In 1977, the Saskatchewan Research Council assembled a team of building-science experts to design and build a “solar house.” The resulting Saskatchewan Conservation House pioneered many of the elements and principles — including airtightness, passive heating and cooling, and heat-recovery ventilation — that would later form the foundation of the global Passive House movement.

Buildings built to the Passive House standard are so energy efficient that they do not need a furnace; a small supplemental heating system typically kicks in on the very coldest days of the year.

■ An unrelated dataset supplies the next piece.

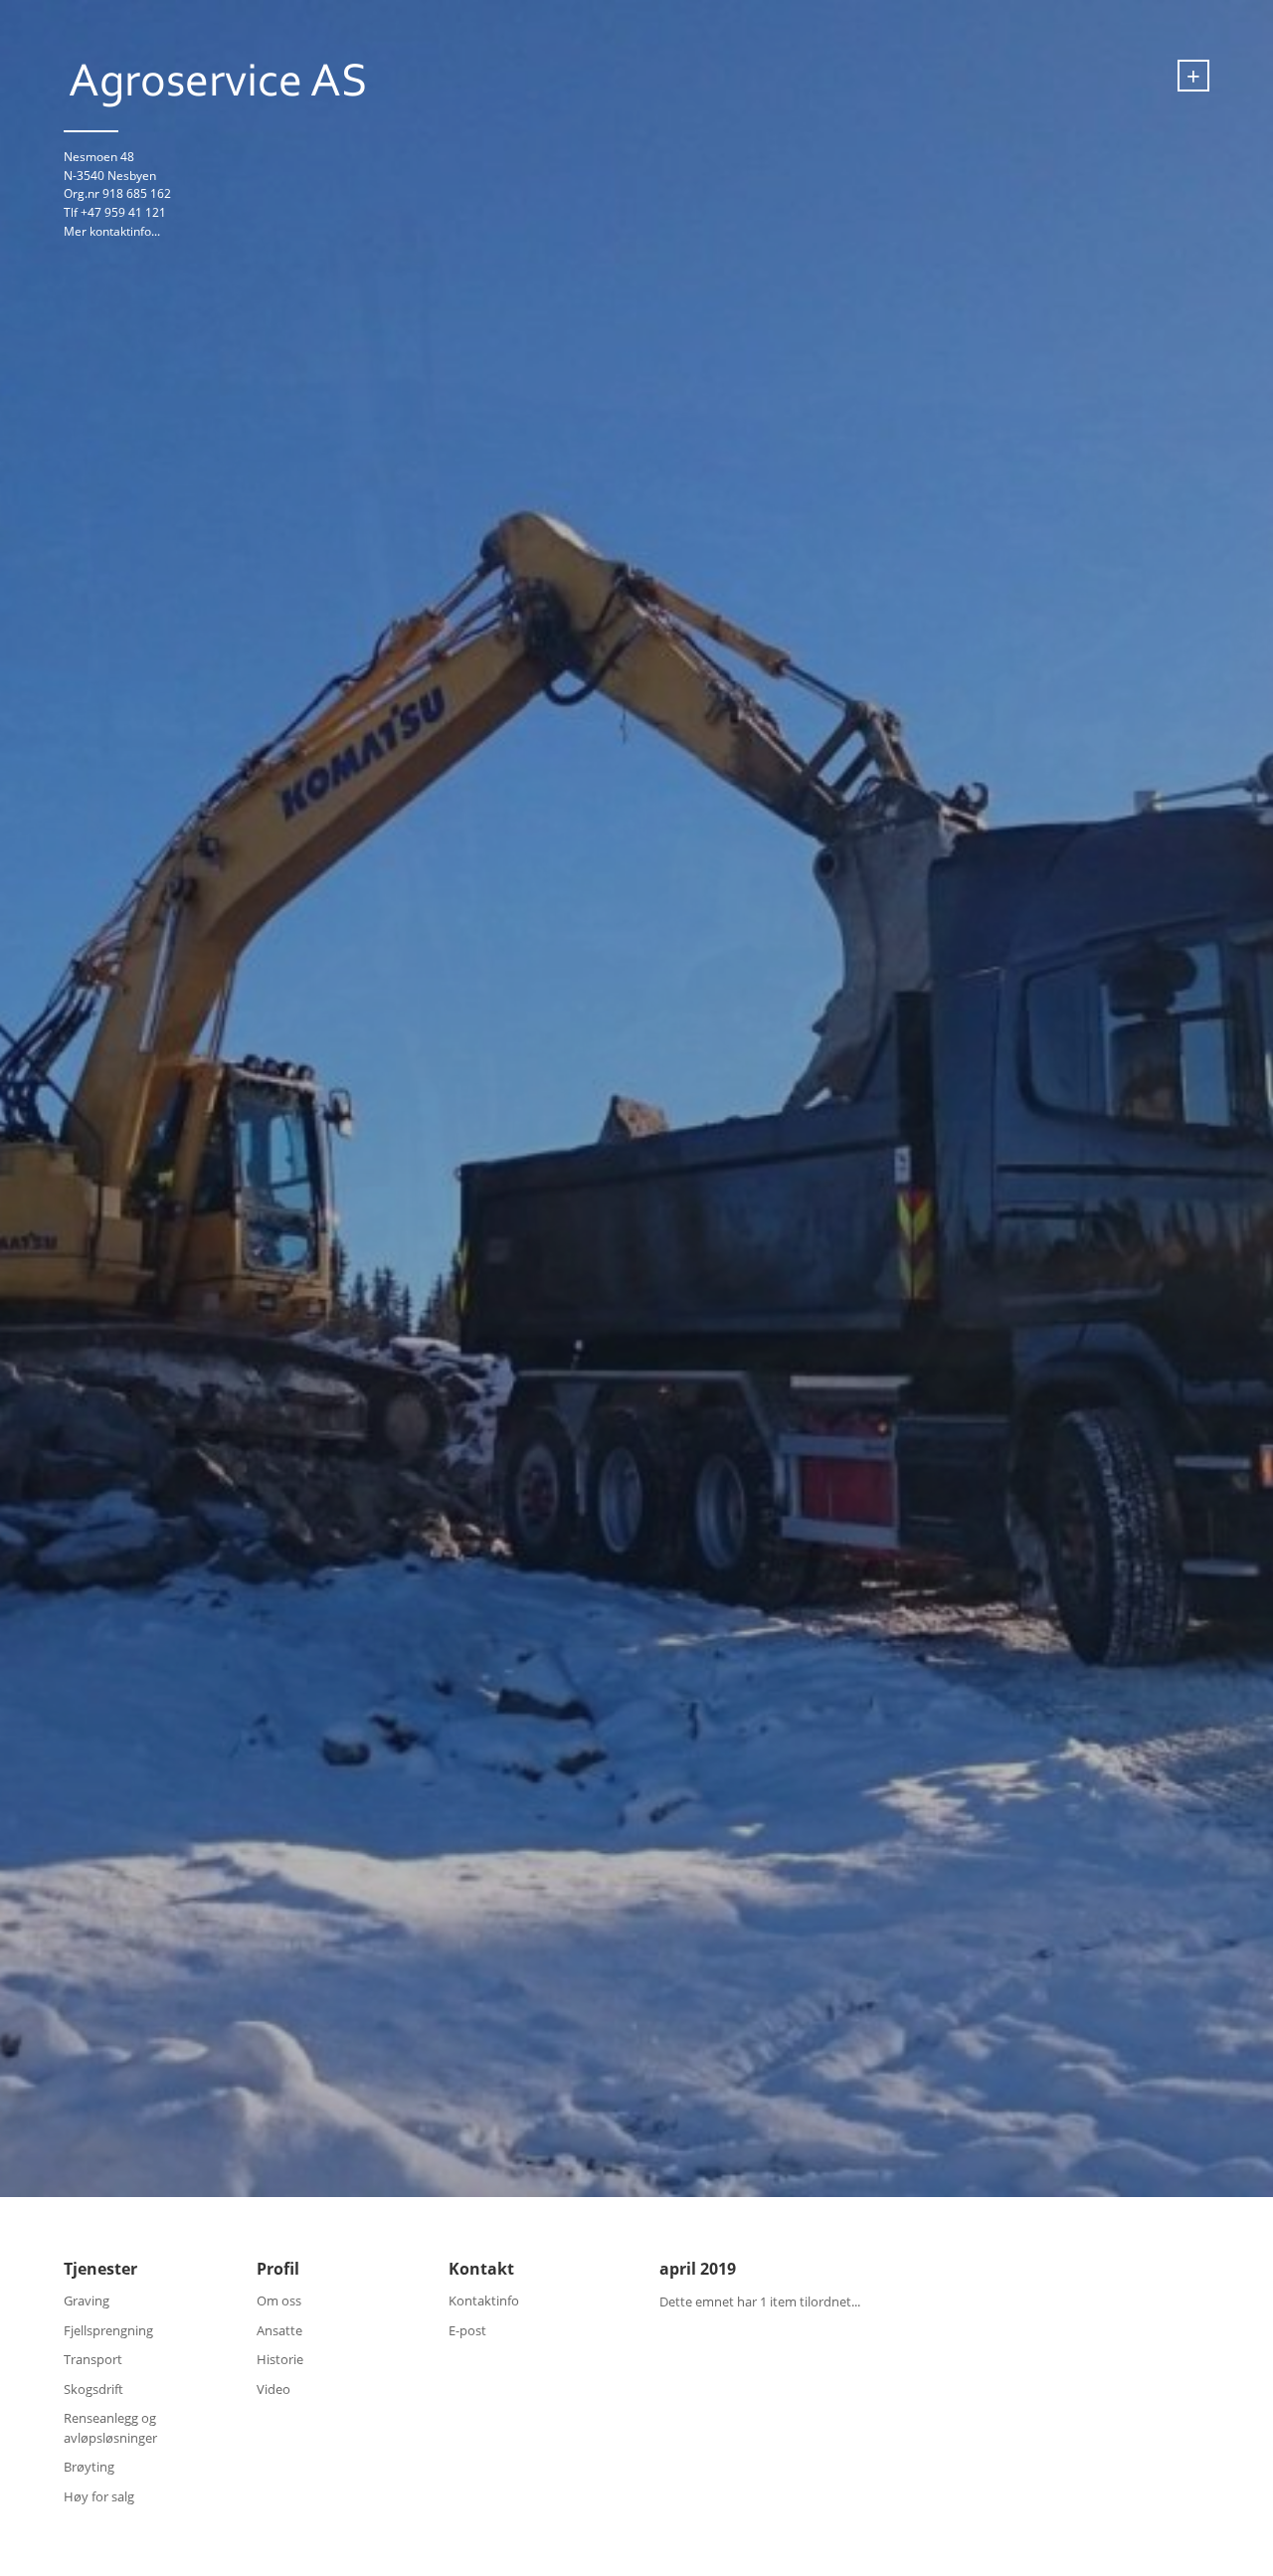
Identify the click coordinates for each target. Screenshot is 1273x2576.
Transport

Saskatchewan built on this legacy when it became the first province to adopt the 2017 National Energy Code for Buildings, which delivered substantial efficiency improvements over its predecessors.

Saskatchewan has an enormous opportunity to learn from its history by adopting regulations to ramp up building performance, Diamond said. Canada’s federal government would like all provinces and territories to adopt a net-zero energy-ready model building code by 2030, and Efficiency Canada is currently finalizing a national energy efficiency scorecard.

Friesen is one of many Saskatchewan professionals ready to support increased ambition. “If we use all of our collective resources and capacities, we can work together as industry partners with governments and utilities to achieve dramatic improvements in energy efficiency and indoor environment quality in Saskatchewan,” she said.

Efficiency Canada recently recognized Friesen as a national leader under its ongoing Our Human Energy campaign.